Turkish-Arab investors to spend $322m on luxury resort in Greece
* This is part of a key privatisation scheme under Greece’s international bailout since 2010.
* Jermyn Street said it aimed to make the complex a prime destination for visitors from around the world.
* The fund represents investors from Turkey, Abu Dhabi, Kuwait and other Arab emirates.
A Turkish-Arab fund plans to spend up to about 300 million euros ($322 million) to redevelop a luxury seaside resort outside Greece’s capital Athens, bringing significant foreign investment into the cash-strapped country, the fund said on Tuesday.
Greece concluded in October the sale of a 90 per cent stake in the Astir Palace hotel complex to the Jermyn Street Real Estate Fund as part of a key privatisation scheme under Greece’s international bailouts since 2010.
The fund represents investors from Turkey, Abu Dhabi, Kuwait and other Arab emirates.
Greece’s leftist-led government initially froze the investment when it was first elected in 2015, while an administrative court ruled that planned construction on an Athens riviera peninsula violated national law.
That hurdle was removed when Jermyn Street and Greece agreed in January on an amended special zoning plan to align the plot’s development with the court’s ruling.
Focus on tourists
Presenting their redevelopment plan for Astir on Tuesday, Jermyn Street said it aimed to make the complex a prime destination for visitors from around the world.
“The past three years have shown our commitment to both Greece and to the Astir peninsula and we continue to have this commitment stronger than ever,” said Walid Abu-Suud, Chief Executive Officer of AGC Equity Partners, an investment adviser for Jermyn Street.
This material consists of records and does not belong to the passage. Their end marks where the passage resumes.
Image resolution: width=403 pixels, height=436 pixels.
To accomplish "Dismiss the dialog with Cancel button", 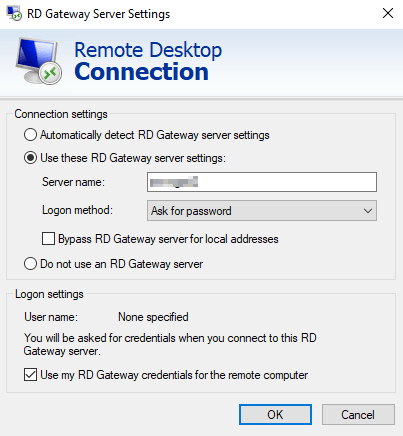I will click(358, 415).
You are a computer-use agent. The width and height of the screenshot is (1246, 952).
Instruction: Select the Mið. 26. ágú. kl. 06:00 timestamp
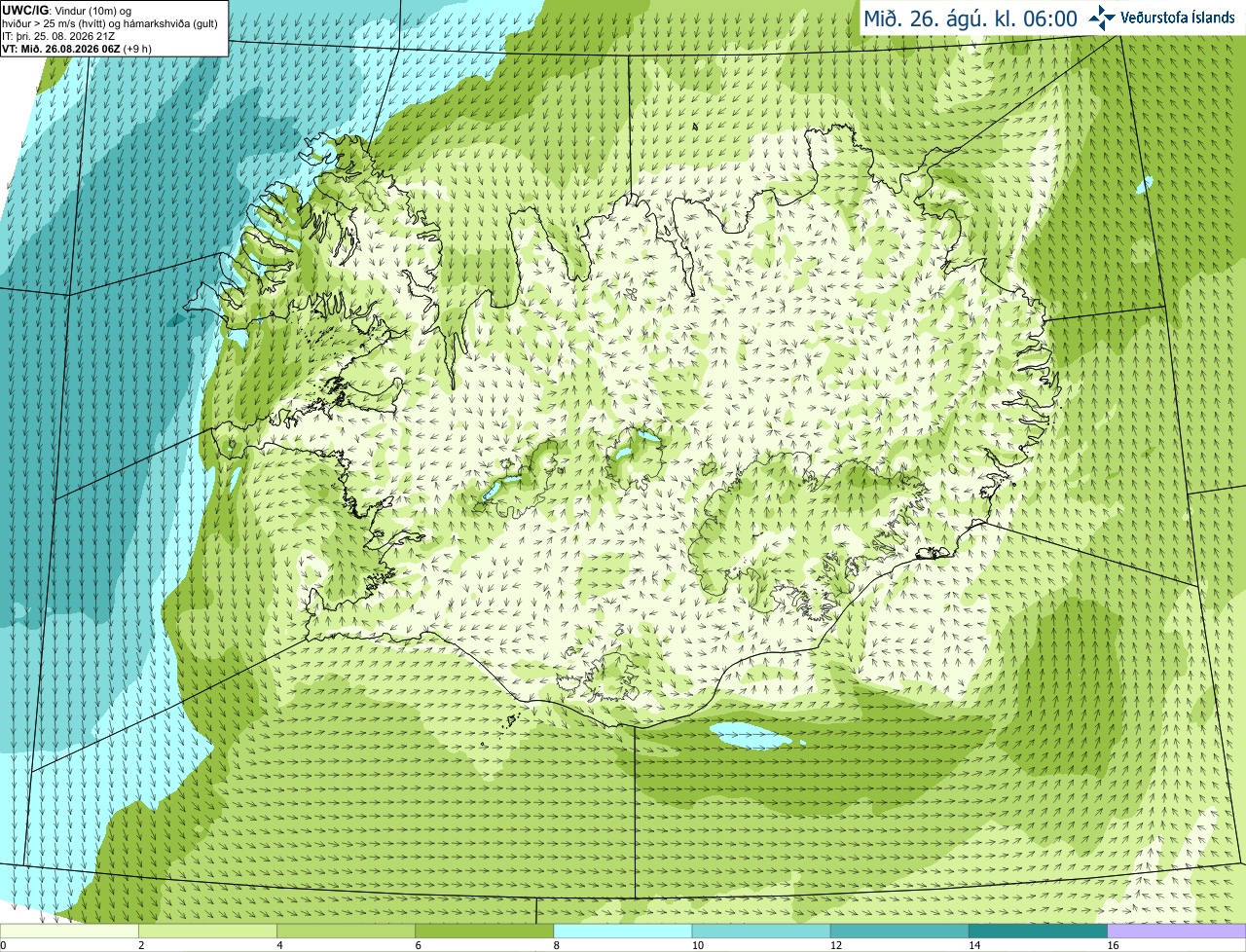pos(971,18)
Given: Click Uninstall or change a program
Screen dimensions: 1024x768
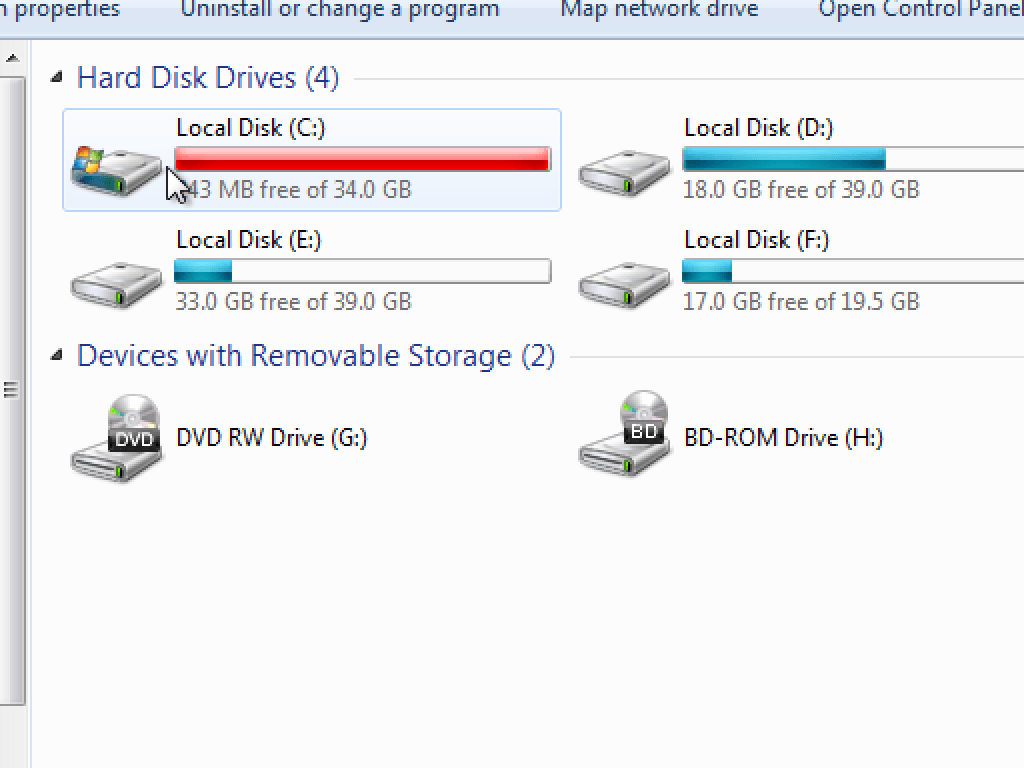Looking at the screenshot, I should [340, 10].
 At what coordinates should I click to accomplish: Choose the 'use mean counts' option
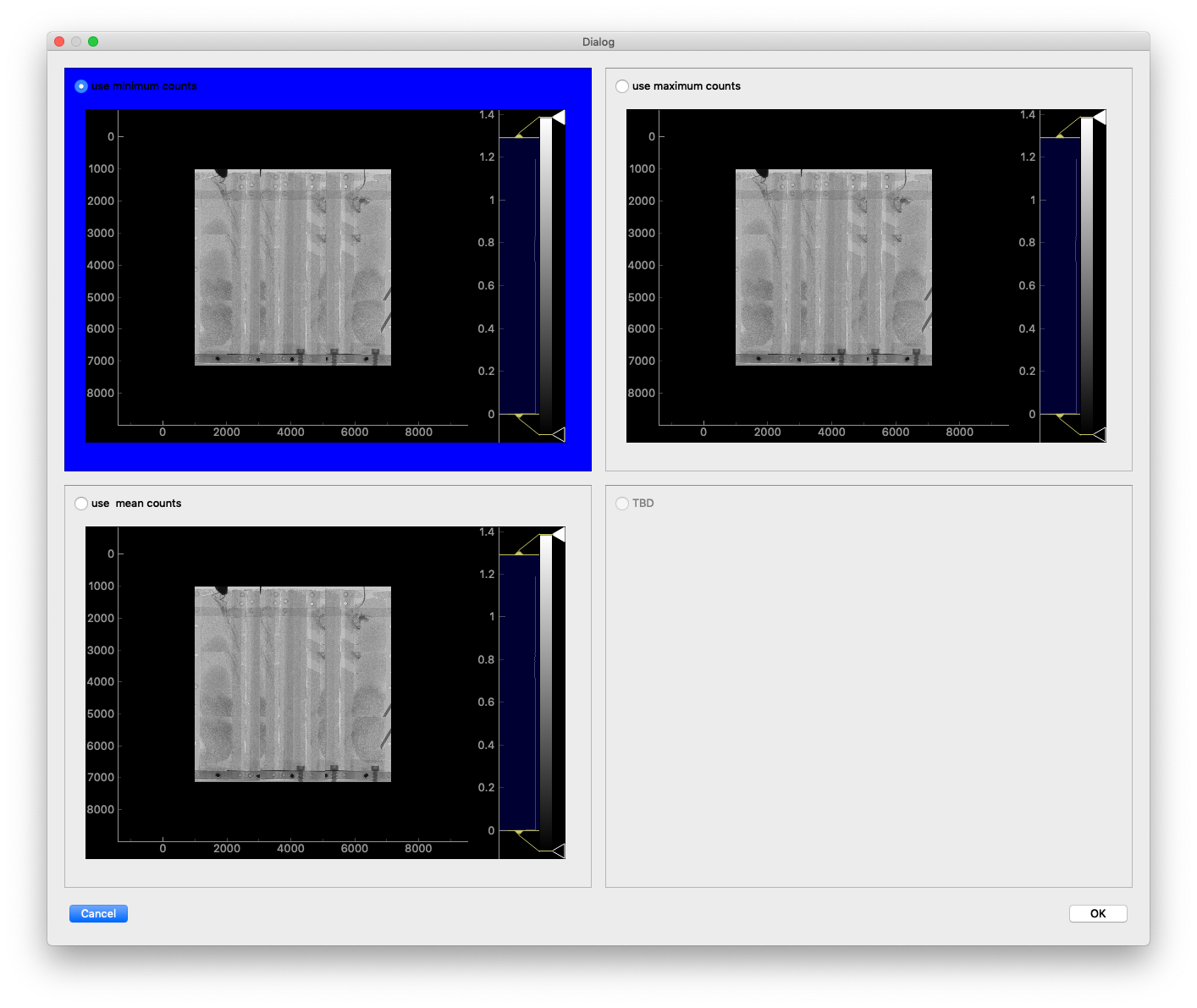[81, 504]

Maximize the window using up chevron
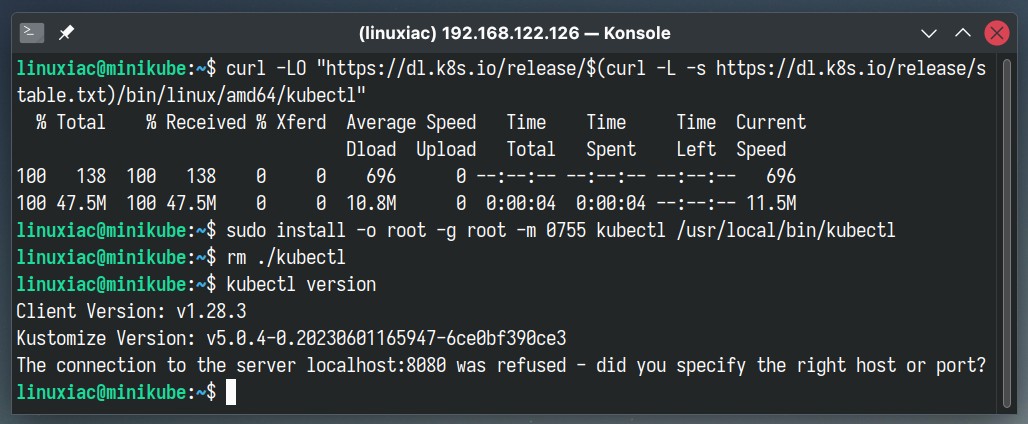[x=962, y=33]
“The redevelopment plan aims to elevate the peninsula to a first-class tourist destination with an investment of over 600 million euros.”
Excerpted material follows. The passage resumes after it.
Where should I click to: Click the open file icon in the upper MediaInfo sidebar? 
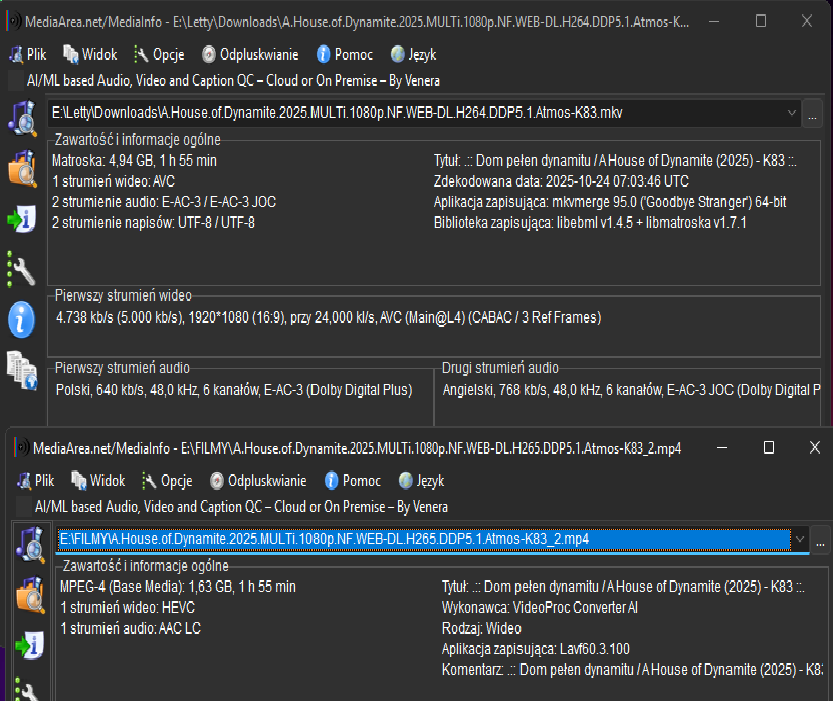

Jermyn Street has already paid 393 million euros to acquire the resort, which accommodated U.S. President Barack Obama during a two-day official visit to Athens last month.
The fund will spend another 250 to 300 million euros to renovate two existing hotels and build up to 13 luxury residences, aiming to reopen the resort in April 2018, it said.
Greece has lost about a quarter of its economic output during a seven-year recession induced by bailout-mandated spending cuts and tax hikes. Tourism, which accounts for about 17 per cent of the country’s 185 billion euro economy, has fared well and Athens is relying on the sector and recovering domestic demand to return to growth next year.